Seriously how old are some of the people responding? An entire generation already went through this.

Bootleg DVDs, pirated files were common place. I could literally go out whenever and spend change on a VCD. Or a friend would have a copy of whatever movie on their HD. I’d go to anime screenings where people would bring their RAID arrays full of fan subbed anime. Music was pirated all over the place. Digital players just made music piracy more common. Everyone used BitTorrent. Everyone. People got sued. ISPs used to send out letters saying “we think you’re torrenting. Please stop or we’ll cancel your service”.

You know what didn’t happen? The entertainment industry didn’t collapse. You know why? Because none of these people were never going to spend money on entertainment. You know what I did if I couldn’t afford to see a movie or get a new CD in college? Something else.

When Netflix started streaming, they fixed all this. We all stopped BitTorrenting because Netflix was easier.
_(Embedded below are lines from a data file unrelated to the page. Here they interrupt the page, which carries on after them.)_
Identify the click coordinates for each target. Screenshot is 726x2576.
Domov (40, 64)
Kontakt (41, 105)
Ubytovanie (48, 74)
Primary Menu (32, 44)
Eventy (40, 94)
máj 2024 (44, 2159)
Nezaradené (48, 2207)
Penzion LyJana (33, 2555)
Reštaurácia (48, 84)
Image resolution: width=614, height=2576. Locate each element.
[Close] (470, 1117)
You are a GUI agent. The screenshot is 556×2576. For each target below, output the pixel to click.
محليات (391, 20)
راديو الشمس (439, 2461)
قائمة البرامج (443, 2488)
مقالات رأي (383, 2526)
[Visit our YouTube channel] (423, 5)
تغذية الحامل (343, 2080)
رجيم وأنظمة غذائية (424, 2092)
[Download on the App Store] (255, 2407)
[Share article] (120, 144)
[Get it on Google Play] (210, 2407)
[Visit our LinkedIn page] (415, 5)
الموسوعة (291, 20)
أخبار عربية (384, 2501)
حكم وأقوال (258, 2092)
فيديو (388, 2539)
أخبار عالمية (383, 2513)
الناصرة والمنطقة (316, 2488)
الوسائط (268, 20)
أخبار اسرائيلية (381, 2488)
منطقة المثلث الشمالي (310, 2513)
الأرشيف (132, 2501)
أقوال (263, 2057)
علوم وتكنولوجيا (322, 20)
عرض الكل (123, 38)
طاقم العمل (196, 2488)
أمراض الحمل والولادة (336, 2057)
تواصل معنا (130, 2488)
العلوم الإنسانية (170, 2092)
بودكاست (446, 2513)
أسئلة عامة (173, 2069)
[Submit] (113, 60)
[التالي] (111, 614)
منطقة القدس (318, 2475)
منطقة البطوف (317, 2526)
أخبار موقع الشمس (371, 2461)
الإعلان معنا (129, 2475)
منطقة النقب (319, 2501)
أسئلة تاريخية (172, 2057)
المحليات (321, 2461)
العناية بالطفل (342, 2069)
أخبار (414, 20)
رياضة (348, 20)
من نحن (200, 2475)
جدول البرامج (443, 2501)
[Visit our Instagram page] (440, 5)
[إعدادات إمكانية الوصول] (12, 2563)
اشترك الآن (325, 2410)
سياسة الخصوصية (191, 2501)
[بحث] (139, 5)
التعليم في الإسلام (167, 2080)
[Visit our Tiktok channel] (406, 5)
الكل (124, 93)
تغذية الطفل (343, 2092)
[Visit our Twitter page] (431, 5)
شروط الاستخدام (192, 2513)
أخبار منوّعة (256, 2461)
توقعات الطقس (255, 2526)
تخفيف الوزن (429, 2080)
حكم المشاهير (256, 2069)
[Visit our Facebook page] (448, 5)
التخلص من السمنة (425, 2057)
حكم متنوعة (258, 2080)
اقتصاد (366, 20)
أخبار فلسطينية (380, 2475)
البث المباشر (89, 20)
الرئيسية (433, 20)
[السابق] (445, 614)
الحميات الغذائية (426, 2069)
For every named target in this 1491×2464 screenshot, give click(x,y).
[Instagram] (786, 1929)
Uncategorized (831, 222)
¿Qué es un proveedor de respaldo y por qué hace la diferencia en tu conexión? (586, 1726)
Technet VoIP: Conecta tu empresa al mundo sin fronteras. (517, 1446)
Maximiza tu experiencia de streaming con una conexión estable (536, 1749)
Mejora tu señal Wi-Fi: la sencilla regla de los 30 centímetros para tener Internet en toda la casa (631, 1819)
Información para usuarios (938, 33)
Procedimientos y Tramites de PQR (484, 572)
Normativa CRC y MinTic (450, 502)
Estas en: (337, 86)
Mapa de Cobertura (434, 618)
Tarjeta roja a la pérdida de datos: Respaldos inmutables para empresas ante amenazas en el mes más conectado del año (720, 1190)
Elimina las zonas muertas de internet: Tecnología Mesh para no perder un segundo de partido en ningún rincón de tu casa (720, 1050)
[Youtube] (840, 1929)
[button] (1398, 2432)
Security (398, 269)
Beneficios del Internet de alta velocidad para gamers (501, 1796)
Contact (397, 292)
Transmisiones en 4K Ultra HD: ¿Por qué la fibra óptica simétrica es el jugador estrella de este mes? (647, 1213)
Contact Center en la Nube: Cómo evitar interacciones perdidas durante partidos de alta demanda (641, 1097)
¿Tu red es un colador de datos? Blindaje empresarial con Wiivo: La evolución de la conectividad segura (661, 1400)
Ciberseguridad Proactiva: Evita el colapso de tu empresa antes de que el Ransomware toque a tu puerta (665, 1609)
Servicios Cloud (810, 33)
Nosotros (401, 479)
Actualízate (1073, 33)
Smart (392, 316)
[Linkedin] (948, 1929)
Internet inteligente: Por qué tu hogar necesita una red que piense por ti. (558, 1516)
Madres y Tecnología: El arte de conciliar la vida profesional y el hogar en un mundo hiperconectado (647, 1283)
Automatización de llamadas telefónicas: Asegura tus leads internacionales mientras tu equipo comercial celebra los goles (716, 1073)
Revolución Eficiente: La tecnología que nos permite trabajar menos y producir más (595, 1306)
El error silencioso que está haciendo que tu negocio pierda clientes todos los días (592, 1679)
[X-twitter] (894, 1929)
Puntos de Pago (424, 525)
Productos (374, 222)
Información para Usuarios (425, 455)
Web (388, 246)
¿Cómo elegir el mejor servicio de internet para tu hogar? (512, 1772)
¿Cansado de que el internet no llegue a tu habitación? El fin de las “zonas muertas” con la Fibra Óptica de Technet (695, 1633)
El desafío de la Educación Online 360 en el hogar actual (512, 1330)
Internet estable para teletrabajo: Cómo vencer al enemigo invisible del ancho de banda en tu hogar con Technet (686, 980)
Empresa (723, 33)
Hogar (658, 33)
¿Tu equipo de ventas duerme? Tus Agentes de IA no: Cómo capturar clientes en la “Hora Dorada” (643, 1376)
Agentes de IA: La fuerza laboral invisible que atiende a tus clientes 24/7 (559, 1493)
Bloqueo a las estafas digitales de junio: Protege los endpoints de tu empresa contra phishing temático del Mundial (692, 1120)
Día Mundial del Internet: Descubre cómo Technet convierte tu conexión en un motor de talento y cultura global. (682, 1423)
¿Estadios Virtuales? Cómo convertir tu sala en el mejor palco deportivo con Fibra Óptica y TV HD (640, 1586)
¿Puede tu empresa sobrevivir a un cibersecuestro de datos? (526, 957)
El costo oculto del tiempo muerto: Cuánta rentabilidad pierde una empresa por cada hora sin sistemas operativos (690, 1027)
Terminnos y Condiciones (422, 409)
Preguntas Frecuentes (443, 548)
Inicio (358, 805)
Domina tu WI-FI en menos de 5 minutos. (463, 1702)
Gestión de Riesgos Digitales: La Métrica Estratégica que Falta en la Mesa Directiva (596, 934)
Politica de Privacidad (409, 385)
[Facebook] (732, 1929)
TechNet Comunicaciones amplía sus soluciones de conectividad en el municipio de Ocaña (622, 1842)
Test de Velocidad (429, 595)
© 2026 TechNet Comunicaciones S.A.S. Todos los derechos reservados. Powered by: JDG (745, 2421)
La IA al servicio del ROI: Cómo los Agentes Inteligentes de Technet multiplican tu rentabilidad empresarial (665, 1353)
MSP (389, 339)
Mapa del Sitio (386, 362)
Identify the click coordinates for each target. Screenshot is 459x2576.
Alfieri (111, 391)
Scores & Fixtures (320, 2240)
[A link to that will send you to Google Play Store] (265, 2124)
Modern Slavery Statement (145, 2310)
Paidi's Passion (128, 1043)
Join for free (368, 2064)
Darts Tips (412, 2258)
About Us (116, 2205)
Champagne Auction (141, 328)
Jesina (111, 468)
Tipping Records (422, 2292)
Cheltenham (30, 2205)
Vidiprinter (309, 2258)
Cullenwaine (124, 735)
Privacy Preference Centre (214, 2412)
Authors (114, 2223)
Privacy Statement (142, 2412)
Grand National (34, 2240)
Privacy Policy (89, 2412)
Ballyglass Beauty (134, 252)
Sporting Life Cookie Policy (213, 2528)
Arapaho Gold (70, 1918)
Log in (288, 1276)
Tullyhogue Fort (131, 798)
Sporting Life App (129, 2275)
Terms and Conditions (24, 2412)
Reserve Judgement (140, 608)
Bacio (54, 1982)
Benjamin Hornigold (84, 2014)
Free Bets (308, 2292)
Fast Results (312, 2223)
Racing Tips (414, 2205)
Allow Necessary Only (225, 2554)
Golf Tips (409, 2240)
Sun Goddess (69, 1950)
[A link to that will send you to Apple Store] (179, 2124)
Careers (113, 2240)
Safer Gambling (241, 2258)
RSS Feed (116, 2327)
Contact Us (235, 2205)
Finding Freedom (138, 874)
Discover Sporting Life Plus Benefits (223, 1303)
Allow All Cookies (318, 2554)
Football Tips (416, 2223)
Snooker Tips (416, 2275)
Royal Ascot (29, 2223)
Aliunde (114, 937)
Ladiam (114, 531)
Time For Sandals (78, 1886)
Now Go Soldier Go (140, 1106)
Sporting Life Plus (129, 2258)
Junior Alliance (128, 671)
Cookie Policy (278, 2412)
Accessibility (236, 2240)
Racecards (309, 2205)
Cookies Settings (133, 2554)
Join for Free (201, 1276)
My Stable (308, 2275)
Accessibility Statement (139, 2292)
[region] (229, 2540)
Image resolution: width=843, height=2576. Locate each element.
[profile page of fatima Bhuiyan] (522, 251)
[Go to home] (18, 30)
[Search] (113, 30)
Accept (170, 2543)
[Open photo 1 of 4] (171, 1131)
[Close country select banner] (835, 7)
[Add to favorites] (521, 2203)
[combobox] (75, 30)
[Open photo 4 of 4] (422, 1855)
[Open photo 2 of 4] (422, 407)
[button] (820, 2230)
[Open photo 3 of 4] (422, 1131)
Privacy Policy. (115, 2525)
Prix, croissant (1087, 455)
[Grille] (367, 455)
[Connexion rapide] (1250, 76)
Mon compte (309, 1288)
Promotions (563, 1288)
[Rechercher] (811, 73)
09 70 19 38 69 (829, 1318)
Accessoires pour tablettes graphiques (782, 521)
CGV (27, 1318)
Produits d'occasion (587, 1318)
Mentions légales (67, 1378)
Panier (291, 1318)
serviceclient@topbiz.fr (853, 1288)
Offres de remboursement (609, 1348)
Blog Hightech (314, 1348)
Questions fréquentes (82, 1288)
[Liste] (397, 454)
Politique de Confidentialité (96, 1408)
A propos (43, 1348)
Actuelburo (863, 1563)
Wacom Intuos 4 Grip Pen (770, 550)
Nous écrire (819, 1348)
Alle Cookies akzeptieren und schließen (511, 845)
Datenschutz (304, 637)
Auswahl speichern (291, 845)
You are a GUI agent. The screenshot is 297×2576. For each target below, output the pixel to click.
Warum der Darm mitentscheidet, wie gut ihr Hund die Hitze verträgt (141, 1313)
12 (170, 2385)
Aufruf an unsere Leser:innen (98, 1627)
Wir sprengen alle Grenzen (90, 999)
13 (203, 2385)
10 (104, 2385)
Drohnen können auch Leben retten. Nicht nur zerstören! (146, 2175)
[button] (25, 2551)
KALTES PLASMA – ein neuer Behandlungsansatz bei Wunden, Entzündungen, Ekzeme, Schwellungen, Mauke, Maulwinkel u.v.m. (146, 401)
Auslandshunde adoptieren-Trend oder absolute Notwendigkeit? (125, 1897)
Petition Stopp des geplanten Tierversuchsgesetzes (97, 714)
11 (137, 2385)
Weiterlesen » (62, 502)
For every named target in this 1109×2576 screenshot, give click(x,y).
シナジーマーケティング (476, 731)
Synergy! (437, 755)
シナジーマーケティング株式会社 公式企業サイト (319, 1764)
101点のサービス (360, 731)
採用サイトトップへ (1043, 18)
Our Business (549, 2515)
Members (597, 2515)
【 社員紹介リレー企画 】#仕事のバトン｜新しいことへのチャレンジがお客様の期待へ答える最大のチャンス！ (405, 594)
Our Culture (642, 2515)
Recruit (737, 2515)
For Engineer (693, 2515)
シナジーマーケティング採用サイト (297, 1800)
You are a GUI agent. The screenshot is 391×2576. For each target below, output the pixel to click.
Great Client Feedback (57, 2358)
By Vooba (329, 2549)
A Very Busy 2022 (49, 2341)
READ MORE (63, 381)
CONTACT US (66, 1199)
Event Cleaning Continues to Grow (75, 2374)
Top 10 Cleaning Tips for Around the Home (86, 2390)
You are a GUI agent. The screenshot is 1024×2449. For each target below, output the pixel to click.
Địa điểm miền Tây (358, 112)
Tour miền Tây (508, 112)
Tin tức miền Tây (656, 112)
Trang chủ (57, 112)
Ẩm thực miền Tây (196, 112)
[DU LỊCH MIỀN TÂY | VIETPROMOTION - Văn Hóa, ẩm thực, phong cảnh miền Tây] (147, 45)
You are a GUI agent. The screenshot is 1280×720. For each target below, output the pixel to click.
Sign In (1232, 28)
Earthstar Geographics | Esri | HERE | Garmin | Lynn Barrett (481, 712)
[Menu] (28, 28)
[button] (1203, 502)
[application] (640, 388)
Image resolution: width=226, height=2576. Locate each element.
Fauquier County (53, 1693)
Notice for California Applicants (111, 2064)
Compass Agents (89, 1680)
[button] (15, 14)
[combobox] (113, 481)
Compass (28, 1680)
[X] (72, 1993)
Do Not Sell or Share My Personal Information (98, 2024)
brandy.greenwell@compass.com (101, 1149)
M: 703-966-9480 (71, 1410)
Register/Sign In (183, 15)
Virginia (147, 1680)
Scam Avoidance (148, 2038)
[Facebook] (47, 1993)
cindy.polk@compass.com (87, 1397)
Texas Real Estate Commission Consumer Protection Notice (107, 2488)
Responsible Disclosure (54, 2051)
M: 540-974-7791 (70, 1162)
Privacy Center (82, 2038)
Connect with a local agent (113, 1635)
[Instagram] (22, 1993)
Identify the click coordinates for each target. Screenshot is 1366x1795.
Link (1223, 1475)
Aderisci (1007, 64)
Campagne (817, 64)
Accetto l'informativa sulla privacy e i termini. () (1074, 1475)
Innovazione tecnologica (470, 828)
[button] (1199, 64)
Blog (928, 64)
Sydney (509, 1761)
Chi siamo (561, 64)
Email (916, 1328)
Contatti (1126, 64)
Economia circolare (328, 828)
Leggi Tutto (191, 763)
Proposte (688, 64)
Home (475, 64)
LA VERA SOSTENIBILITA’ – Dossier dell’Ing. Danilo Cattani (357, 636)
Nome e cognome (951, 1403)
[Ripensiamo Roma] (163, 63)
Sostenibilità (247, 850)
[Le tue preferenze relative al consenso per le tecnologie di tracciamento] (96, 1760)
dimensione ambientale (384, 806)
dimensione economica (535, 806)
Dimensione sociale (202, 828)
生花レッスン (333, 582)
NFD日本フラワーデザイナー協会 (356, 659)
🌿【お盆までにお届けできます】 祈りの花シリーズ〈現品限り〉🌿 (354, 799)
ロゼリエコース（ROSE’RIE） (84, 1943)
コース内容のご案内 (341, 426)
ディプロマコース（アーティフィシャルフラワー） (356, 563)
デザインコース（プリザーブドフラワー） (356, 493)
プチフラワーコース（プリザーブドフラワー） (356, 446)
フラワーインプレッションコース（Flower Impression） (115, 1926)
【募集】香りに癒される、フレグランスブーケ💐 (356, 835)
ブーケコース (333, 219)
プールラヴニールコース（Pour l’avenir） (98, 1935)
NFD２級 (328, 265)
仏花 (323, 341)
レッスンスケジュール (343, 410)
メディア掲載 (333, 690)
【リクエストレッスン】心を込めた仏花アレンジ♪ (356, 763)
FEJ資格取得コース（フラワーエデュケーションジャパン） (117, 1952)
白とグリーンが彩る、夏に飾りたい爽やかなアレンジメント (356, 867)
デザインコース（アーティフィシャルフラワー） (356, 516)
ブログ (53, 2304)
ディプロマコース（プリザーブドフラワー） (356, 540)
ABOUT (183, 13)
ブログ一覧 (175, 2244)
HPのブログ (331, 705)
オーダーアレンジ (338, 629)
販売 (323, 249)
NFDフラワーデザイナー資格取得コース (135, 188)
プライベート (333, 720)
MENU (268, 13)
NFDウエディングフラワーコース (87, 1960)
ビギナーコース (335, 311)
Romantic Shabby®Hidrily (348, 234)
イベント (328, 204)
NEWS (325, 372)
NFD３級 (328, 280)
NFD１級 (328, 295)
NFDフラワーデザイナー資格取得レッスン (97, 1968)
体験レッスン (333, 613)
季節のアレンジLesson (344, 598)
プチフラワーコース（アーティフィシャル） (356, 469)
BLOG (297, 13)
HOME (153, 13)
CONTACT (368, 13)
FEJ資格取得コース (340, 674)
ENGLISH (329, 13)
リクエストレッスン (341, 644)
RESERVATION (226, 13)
They know how to fix it and they fixed it for a while. Sell us convenience. But I’m not paying and managing 5 subscriptions.

Personally, I can pay for media, so I believe it's ethical that I do. If someone in my position chooses not to pay, there's a pretty solid argument that the media company is out money they could have had otherwise.

However, not everyone who pirates something was ever going to buy it in the first place. A huge portion of the world lives in sufficiently deep poverty that the option was either: have the thing for free or not have it at all. These folks don't represent lost sales.

Luckily though, "price" is not the same thing as "cost". If they watch for free, it doesn't cost us anything.

Just out of curiosity, how certain are you that "piracy is a minority activity"?